TASK ::
Extract the entries from the line with "Describe the element at coordinates (756, 548)" to the line with "The height and", both included, and reproduce them verbatim without the pictures.
Start of INPUT RECORDS
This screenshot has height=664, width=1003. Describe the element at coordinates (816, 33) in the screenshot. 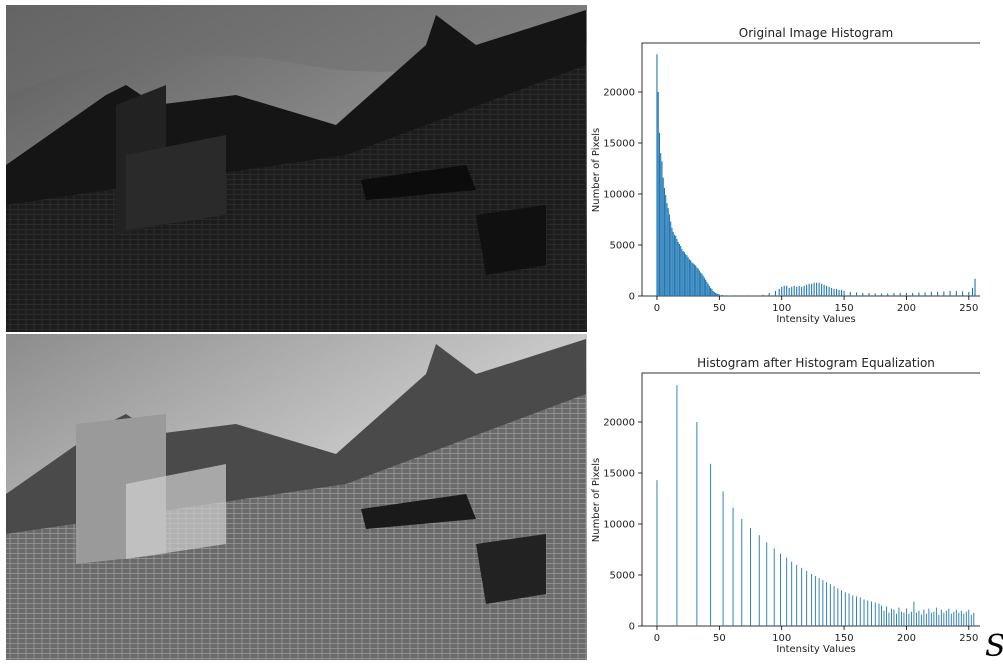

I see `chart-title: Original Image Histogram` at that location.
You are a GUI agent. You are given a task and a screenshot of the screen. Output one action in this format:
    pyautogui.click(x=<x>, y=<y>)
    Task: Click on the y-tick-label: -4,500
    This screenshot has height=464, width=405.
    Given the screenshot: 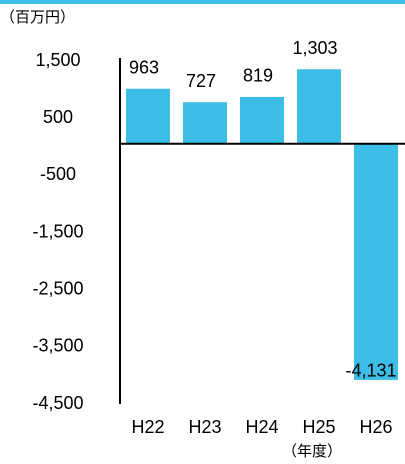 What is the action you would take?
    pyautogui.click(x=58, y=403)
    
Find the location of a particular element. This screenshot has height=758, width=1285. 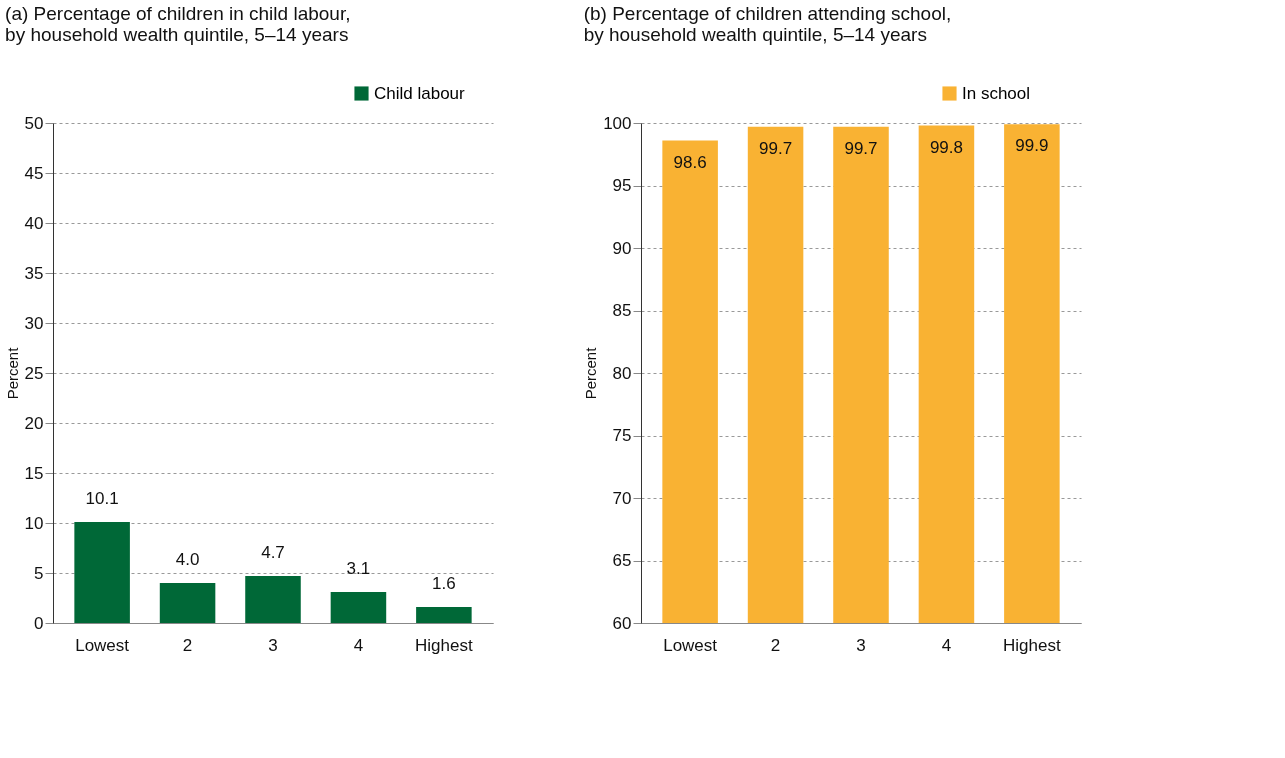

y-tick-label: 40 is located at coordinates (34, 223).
End of INPUT RECORDS
Start of INPUT RECORDS
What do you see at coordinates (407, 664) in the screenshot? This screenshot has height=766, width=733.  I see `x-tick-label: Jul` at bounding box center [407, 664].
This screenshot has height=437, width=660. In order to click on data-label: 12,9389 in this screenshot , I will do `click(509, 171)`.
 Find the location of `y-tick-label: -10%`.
End of INPUT RECORDS
Start of INPUT RECORDS
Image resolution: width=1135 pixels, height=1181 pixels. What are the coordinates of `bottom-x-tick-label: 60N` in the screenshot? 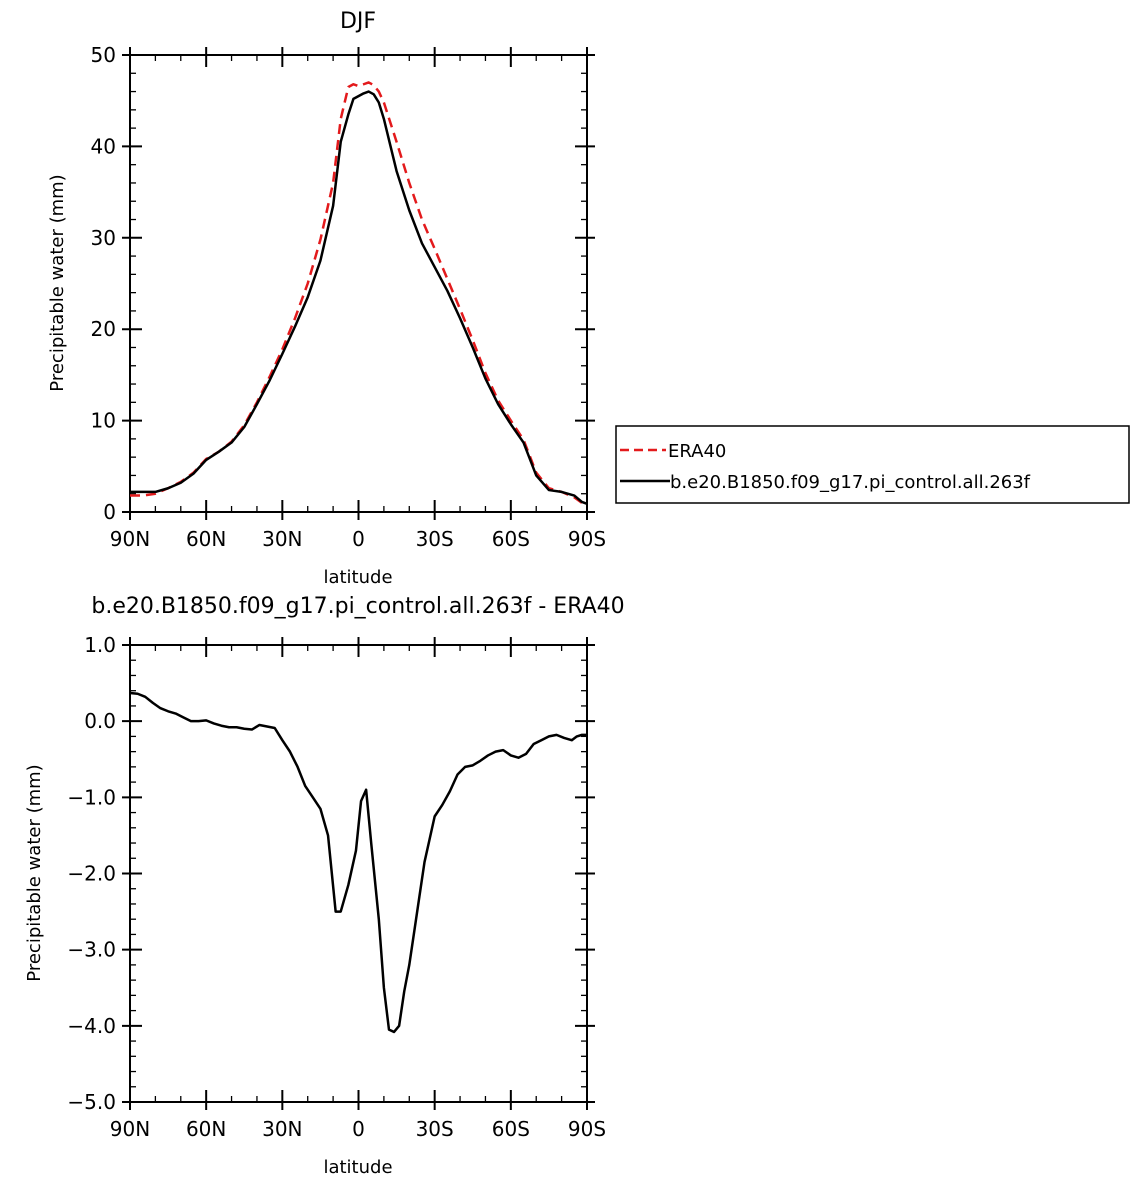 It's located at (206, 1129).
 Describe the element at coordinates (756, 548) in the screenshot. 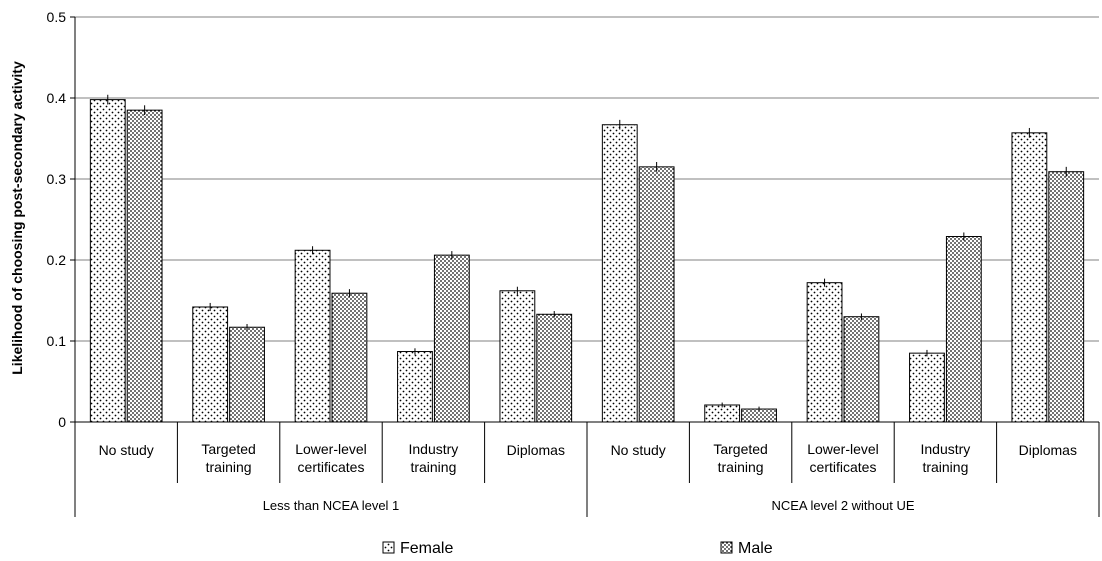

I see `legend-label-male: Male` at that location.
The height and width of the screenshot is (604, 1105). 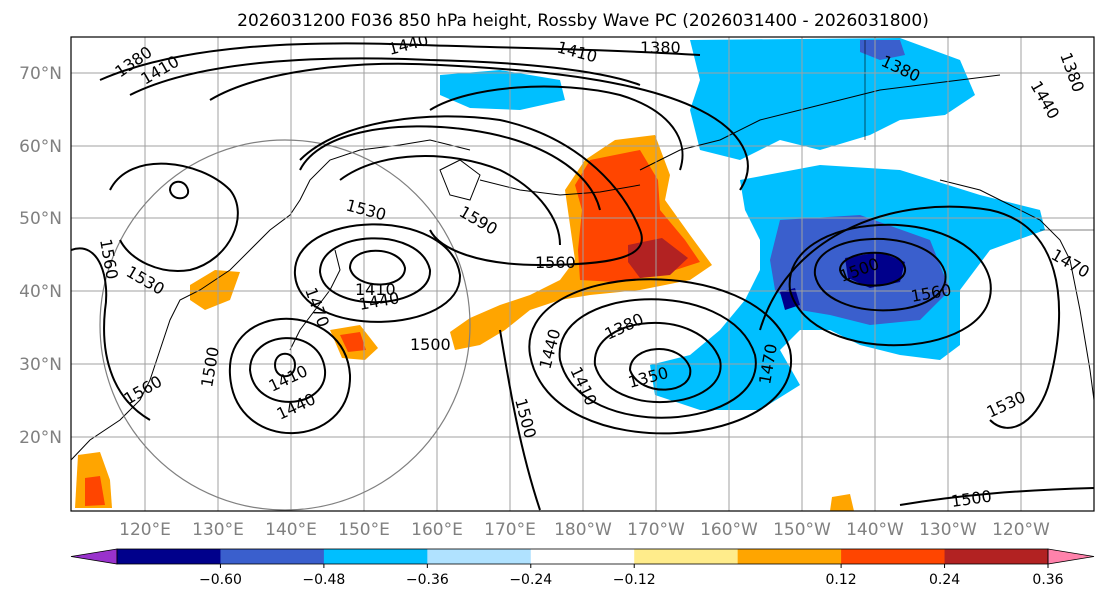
End of INPUT RECORDS
ANSWER SPACE ::
 Describe the element at coordinates (756, 548) in the screenshot. 

I see `legend-label-male: Male` at that location.
The height and width of the screenshot is (604, 1105). 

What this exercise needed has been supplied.